Silica dust is a serious jobsite hazard that crews can run into during cutting, grinding, drilling, chipping, sweeping, or demolishing concrete, block, brick, stone, and mortar. The dust can look light and harmless, but breathing it in over time can damage your lungs and create long-term health problems. On busy sites, dust also reduces visibility, spreads into nearby work areas, and exposes workers who are not even doing the dusty task.
This talk covers where silica dust shows up, the hazards crews often miss, and the steps needed to control exposure before and during the work. The goal is to keep dust out of the air, protect everyone nearby, and make sure the crew knows when conditions are no longer safe.
Why This Matters
- Breathing silica dust can cause serious lung damage that does not heal.
- Dust can spread past the immediate work area and expose other trades.
- Poor dust control can make it harder to see, communicate, and work safely.
- Dry cutting or grinding can create heavy dust in seconds, especially in enclosed spaces.
- Small jobs done over and over can add up to major exposure over time.
Common Hazards
- Dry cutting concrete, brick, block, tile, or stone without water or vacuum controls.
- Using grinders, chipping guns, jackhammers, or rotary hammers that throw dust into the breathing zone.
- Sweeping dust with a dry broom or using compressed air to clean surfaces or clothing.
- Working indoors, in shafts, stairwells, basements, or other tight spaces where dust builds up fast.
- Nearby workers entering the area without respiratory protection or not realizing dust is drifting toward them.
- Wind changing direction and blowing dust back toward the operator, access paths, or air intakes.
Safety Checklist
Before Work Begins
- Identify all tasks that will disturb concrete, masonry, stone, mortar, or similar materials.
- Use tools with dust controls, such as water delivery systems or shrouds connected to a proper vacuum.
- Inspect hoses, fittings, filters, and vacuums before starting work.
- Make sure the correct respirator is available, fits properly, and is used when required.
- Set up the work zone to keep other trades and foot traffic away from the dust area.
- Plan cleanup methods before the task starts. Do not rely on dry sweeping at the end.
During Work
- Keep water flowing or vacuum dust collection running the entire time the tool is in use.
- Position yourself so dust moves away from your face and away from other workers.
- Watch for clogged filters, empty water tanks, damaged shrouds, or hoses that come loose.
- Stop and correct the setup if visible dust is escaping into the air.
- Keep the area isolated and communicate with nearby crews before moving or expanding the work.
- Clean dust with a HEPA vacuum or wet method, not with compressed air or dry sweeping.
Crew Talking Points
- What tasks today will create silica dust, and where will that dust travel?
- What controls are we using on each tool before work starts?
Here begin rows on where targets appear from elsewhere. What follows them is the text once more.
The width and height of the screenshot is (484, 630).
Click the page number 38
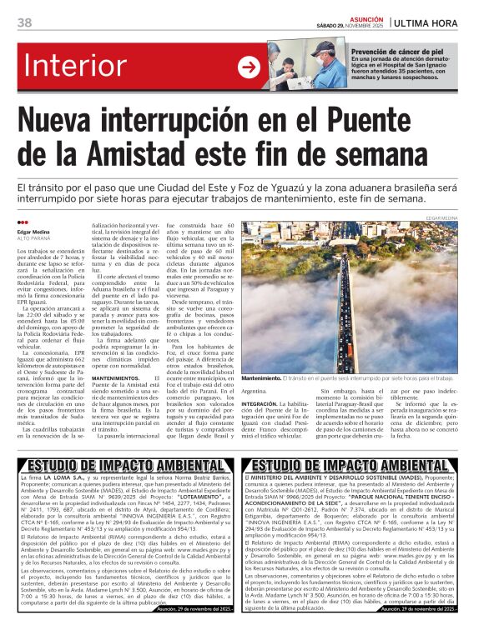pos(25,22)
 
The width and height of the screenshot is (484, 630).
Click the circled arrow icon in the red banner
pos(249,66)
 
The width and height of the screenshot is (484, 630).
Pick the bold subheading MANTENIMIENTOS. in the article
pos(118,378)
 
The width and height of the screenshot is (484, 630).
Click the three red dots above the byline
pos(23,222)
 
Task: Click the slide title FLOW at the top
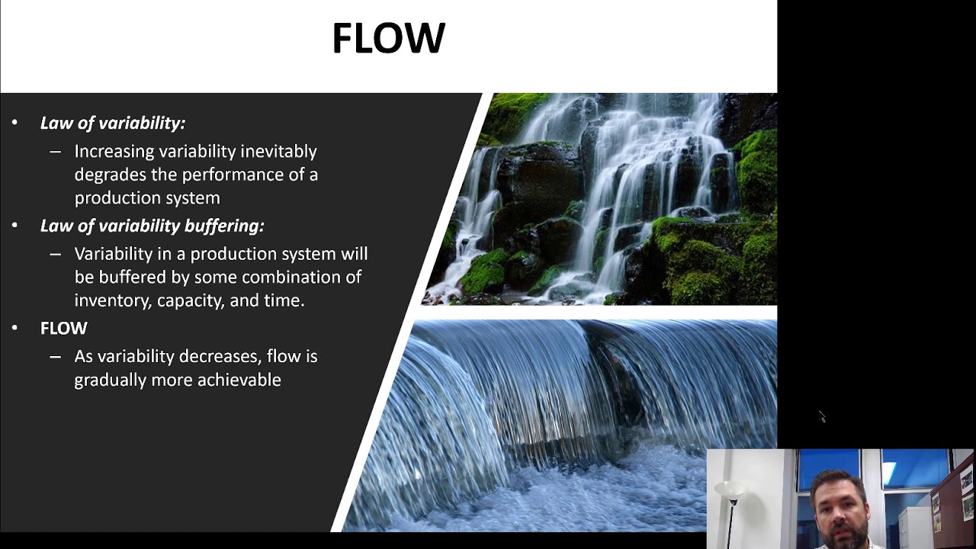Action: pyautogui.click(x=388, y=38)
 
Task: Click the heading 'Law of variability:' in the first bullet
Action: pyautogui.click(x=112, y=123)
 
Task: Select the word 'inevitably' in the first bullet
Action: pyautogui.click(x=278, y=151)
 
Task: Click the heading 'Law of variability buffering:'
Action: pyautogui.click(x=152, y=226)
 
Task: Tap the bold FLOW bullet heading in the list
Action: pyautogui.click(x=64, y=329)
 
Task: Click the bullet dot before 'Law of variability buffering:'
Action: pyautogui.click(x=14, y=226)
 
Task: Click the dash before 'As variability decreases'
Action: pyautogui.click(x=55, y=357)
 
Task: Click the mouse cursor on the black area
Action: pyautogui.click(x=821, y=416)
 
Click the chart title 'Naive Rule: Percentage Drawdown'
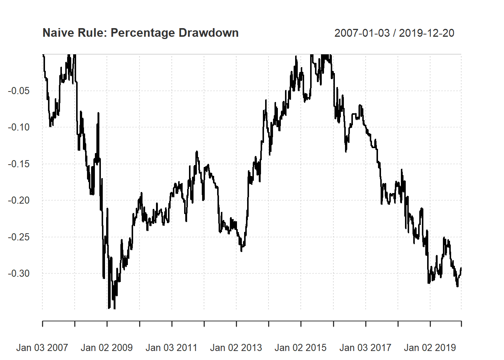click(x=141, y=33)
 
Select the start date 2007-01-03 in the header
click(x=362, y=33)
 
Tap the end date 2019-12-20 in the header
click(x=426, y=33)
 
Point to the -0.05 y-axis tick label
click(x=19, y=91)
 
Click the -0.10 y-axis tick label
click(x=19, y=127)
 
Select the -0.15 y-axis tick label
click(x=19, y=164)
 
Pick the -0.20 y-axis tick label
click(x=19, y=200)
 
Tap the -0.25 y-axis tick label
click(x=19, y=237)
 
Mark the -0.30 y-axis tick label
click(x=19, y=273)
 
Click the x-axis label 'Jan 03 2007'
click(x=42, y=348)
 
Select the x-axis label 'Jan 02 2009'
click(x=107, y=348)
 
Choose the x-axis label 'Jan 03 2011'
click(x=171, y=348)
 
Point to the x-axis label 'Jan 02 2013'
click(x=236, y=348)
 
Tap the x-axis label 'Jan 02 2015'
click(x=301, y=348)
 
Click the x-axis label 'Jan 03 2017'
click(x=365, y=348)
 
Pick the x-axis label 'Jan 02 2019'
click(x=430, y=348)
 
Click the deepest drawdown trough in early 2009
click(x=114, y=309)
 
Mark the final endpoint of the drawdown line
click(x=461, y=268)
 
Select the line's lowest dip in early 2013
click(x=241, y=251)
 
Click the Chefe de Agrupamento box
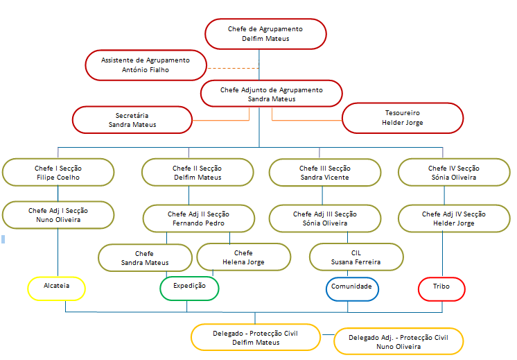click(265, 34)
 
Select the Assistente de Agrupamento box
click(146, 65)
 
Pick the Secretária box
click(132, 120)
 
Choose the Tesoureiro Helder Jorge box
click(403, 118)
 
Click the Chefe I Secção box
click(58, 173)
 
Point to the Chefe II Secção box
click(198, 173)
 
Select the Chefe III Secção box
click(325, 173)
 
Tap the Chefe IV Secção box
click(454, 173)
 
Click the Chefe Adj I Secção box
click(58, 215)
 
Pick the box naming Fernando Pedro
click(198, 218)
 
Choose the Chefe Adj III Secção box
click(325, 218)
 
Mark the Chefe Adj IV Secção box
click(454, 218)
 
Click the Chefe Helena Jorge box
click(243, 257)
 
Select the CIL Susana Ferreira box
click(356, 257)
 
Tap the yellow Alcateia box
click(57, 288)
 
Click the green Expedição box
click(189, 288)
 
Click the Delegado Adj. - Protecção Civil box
click(398, 341)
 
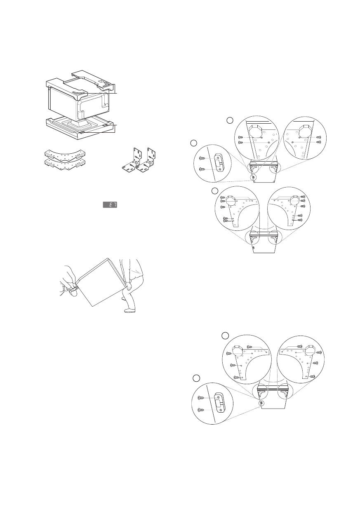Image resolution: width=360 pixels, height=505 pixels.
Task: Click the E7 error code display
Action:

- Who else is working nearby and needs to be protected from dust drift?
- Are we working indoors, below grade, or in another area where dust can build up fast?
- What is our cleanup plan so dust does not get pushed back into the air?
- Speak up now if a tool, vacuum, water feed, or respirator is missing, damaged, or not working right.
Stop Work If
- Dust controls are not in place or stop working during the task.
- Visible dust is escaping from the tool or filling the work area.
- Workers nearby are being exposed and the area cannot be controlled.
- The required respirator is not available, does not fit, or cannot be used properly.
- Ventilation is poor and dust is building up in an enclosed or low-visibility area.
- Cleanup is being done with dry sweeping or compressed air instead of approved methods.
Final Reminder
Silica dust is not just a nuisance on the jobsite. If the controls are not working, the job is not safe. Keep the dust down, protect the crew, and stop work before exposure gets out of hand.